Required action
Exactly reproduce the data from its first line through the line with "Expand the Debug", leaving out every line after it.

Dataset extract
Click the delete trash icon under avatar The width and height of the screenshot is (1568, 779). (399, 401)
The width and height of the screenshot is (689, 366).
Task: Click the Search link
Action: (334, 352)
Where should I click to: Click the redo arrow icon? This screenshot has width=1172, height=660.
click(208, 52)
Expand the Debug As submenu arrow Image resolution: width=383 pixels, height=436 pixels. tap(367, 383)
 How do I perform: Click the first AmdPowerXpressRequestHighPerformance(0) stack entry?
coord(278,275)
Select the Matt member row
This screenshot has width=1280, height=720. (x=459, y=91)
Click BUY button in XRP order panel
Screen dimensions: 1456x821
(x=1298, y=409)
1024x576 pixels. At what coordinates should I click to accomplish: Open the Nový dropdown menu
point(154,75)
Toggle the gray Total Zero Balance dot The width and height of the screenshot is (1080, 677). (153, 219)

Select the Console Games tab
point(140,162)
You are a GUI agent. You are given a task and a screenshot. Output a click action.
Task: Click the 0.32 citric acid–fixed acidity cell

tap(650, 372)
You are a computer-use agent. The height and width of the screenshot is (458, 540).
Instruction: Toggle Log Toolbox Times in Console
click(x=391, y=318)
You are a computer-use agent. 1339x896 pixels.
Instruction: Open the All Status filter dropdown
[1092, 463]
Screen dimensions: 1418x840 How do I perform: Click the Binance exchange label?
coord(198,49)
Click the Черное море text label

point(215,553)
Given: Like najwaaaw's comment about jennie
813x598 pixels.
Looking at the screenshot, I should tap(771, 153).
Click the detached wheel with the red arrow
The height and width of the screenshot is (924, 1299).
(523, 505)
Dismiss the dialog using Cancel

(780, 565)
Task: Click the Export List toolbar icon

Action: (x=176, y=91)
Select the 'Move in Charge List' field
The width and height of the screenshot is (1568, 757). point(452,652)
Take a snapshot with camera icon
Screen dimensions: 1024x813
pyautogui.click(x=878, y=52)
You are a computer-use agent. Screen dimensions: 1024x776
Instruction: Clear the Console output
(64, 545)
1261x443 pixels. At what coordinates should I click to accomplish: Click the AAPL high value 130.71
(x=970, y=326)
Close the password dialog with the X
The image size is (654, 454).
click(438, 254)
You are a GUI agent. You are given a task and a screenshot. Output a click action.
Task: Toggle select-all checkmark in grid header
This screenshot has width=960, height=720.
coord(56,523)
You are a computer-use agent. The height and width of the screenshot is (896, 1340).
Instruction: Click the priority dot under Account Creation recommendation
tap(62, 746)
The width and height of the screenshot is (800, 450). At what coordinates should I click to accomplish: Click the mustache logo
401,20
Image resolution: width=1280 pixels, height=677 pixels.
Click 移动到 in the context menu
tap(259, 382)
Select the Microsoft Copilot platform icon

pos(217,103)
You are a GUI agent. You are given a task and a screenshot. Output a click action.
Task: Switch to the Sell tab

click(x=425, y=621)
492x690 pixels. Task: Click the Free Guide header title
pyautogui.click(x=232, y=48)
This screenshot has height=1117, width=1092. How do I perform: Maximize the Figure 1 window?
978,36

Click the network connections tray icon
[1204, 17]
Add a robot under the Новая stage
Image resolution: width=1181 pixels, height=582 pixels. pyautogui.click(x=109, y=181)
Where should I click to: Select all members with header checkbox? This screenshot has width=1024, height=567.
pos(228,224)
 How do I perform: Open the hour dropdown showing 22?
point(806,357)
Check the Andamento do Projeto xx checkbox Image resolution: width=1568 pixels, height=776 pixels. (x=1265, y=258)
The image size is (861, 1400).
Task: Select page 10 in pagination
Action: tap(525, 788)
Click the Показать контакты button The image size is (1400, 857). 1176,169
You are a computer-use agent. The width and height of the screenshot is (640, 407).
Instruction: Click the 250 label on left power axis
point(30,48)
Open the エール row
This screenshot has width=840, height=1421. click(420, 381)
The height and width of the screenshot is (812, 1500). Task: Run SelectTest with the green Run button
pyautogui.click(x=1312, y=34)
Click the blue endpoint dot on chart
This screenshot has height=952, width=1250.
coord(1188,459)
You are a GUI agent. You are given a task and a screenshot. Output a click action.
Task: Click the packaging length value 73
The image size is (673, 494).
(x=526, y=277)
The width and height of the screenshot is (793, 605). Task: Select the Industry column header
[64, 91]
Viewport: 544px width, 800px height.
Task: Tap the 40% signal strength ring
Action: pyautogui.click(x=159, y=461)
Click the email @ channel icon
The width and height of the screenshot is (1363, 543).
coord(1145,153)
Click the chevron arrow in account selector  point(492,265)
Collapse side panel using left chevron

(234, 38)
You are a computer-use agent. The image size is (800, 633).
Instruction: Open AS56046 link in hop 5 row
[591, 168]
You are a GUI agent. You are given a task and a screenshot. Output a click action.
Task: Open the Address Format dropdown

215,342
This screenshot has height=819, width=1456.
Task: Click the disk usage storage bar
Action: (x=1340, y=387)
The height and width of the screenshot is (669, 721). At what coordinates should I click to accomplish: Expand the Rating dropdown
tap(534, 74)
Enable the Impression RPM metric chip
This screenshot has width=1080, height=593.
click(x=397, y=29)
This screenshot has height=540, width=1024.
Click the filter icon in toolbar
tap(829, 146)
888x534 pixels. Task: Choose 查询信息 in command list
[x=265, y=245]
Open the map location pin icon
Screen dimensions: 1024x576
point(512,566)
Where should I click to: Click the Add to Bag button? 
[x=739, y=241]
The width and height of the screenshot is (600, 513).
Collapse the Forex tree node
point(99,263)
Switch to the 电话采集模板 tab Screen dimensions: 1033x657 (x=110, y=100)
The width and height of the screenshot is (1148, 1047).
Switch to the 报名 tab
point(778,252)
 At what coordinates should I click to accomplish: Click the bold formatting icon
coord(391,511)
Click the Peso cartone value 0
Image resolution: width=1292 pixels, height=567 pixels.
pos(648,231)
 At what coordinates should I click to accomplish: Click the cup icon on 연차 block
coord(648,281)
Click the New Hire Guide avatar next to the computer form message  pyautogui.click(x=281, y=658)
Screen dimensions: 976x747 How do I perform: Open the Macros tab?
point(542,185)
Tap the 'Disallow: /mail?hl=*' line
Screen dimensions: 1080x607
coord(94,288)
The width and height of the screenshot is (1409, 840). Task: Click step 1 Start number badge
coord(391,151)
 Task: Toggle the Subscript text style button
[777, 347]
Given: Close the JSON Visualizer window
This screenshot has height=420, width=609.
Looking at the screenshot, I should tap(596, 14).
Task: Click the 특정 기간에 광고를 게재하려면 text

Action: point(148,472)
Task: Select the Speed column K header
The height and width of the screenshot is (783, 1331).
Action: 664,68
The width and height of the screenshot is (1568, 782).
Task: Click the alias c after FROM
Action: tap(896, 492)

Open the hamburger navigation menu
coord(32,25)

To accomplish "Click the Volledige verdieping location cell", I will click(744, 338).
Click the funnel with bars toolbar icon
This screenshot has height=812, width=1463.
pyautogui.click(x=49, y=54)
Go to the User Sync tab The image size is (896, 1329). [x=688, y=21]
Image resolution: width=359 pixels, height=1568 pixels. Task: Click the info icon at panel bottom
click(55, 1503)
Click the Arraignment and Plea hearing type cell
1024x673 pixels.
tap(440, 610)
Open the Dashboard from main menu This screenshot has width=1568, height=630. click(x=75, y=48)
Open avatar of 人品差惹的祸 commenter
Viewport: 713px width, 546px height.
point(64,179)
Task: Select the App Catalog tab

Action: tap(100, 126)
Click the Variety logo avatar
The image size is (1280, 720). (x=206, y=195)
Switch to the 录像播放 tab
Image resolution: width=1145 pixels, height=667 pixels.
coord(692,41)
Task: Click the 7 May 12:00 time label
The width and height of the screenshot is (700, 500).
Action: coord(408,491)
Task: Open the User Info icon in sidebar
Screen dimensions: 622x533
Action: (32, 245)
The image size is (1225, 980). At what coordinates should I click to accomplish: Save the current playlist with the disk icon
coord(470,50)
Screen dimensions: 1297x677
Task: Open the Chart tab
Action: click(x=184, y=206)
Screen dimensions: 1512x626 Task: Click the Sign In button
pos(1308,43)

Solution for this task
Click the delete trash icon under avatar The width and height of the screenshot is (1568, 779). (399, 401)
The width and height of the screenshot is (689, 366).
Task: Click the Search link
Action: (334, 352)
Where should I click to: Click the redo arrow icon? This screenshot has width=1172, height=660.
click(208, 52)
Expand the Debug As submenu arrow Image resolution: width=383 pixels, height=436 pixels. tap(367, 383)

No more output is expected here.